- **Requirements**: Quote the records word for word, from the start through the line containing "Click the Product", including that line.

(Dataset records)
** start **
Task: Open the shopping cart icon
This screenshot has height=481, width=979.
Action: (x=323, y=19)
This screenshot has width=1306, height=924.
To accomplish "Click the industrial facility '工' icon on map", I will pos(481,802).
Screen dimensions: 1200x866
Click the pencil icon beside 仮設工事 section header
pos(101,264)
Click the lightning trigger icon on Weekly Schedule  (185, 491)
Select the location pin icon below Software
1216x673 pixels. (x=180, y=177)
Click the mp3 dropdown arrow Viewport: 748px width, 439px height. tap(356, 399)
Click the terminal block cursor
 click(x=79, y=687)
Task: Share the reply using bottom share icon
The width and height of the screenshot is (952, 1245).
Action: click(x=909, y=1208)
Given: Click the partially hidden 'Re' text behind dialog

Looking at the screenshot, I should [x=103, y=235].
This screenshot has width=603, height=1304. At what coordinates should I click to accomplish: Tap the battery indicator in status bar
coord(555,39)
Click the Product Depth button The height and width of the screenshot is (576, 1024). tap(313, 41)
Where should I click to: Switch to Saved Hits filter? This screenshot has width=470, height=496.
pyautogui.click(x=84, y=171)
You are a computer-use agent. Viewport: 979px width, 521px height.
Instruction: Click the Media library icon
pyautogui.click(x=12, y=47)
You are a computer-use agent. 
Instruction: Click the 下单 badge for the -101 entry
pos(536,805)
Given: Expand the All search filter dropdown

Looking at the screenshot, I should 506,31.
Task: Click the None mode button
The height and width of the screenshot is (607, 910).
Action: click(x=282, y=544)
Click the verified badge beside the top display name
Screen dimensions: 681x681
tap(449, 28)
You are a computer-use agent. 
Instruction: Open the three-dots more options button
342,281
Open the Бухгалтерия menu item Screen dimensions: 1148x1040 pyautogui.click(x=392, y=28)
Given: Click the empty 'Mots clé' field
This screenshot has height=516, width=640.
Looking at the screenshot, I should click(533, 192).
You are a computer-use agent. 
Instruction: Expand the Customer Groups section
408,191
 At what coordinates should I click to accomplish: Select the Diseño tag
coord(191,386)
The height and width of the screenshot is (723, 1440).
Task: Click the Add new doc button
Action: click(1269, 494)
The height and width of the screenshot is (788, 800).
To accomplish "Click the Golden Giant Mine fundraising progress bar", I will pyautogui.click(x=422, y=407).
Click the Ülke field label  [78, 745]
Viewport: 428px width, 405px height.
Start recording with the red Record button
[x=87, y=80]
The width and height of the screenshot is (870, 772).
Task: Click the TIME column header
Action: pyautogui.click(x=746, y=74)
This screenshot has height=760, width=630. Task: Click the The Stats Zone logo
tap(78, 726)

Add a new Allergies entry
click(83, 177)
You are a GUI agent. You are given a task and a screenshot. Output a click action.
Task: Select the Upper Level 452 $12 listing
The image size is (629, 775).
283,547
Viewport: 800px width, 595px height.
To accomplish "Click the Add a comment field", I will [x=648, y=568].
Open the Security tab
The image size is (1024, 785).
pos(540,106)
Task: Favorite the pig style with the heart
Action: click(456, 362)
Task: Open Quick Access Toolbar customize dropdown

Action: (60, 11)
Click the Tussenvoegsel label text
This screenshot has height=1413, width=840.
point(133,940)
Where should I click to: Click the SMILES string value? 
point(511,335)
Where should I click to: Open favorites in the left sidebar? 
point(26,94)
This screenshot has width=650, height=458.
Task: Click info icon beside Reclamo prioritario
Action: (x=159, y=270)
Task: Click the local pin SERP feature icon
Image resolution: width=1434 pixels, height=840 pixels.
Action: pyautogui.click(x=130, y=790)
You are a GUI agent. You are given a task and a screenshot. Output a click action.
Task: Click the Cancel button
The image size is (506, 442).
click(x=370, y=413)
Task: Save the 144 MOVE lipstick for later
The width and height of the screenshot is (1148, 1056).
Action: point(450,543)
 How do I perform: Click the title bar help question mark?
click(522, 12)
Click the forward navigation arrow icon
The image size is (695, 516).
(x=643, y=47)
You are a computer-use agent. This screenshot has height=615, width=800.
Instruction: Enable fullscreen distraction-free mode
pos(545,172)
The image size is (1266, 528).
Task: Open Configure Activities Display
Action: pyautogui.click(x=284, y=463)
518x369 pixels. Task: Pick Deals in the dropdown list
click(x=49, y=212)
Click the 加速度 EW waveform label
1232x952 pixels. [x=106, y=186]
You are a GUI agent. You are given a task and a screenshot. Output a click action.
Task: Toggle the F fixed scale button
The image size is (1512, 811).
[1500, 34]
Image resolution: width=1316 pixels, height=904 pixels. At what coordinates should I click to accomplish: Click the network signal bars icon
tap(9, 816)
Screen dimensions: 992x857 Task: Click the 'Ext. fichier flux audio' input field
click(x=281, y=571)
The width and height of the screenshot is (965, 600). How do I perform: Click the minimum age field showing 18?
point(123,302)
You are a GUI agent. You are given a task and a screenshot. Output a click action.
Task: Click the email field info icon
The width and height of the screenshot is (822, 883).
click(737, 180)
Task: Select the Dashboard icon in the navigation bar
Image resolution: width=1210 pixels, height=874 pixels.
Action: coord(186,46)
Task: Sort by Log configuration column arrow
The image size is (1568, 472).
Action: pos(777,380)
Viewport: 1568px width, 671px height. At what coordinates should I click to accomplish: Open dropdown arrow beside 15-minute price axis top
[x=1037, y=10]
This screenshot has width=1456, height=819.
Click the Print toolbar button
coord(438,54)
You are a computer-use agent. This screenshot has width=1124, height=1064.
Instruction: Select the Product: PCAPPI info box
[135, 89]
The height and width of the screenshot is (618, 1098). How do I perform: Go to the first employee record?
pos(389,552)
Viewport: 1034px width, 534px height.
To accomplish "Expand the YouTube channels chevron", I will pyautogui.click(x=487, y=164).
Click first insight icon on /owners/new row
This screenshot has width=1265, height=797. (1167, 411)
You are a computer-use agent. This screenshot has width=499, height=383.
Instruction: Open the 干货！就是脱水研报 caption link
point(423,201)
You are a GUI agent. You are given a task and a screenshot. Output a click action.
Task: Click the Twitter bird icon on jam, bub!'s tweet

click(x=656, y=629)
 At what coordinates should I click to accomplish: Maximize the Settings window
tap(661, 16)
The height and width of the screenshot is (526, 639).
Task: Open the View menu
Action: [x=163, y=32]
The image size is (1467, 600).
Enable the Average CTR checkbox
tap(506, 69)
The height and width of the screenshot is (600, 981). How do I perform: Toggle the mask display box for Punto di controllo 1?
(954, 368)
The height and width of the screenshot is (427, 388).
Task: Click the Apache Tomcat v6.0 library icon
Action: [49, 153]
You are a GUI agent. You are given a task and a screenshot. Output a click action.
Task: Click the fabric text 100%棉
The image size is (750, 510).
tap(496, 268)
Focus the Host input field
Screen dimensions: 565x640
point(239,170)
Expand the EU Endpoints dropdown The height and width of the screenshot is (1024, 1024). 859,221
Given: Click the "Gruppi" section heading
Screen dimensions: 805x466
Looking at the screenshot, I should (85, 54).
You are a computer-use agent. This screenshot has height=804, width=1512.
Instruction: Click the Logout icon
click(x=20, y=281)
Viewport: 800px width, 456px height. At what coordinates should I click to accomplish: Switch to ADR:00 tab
** end **
- **Exercise answer**:
Task: Open the shopping cart icon
This screenshot has height=481, width=979.
Action: (x=323, y=19)
This screenshot has width=1306, height=924.
To accomplish "Click the industrial facility '工' icon on map", I will pos(481,802).
Screen dimensions: 1200x866
Click the pencil icon beside 仮設工事 section header
pos(101,264)
Click the lightning trigger icon on Weekly Schedule  (185, 491)
Select the location pin icon below Software
1216x673 pixels. (x=180, y=177)
Click the mp3 dropdown arrow Viewport: 748px width, 439px height. tap(356, 399)
Click the terminal block cursor
 click(x=79, y=687)
Task: Share the reply using bottom share icon
The width and height of the screenshot is (952, 1245).
Action: click(x=909, y=1208)
Given: Click the partially hidden 'Re' text behind dialog

Looking at the screenshot, I should [x=103, y=235].
This screenshot has width=603, height=1304. At what coordinates should I click to accomplish: Tap the battery indicator in status bar
coord(555,39)
Click the Product Depth button The height and width of the screenshot is (576, 1024). tap(313, 41)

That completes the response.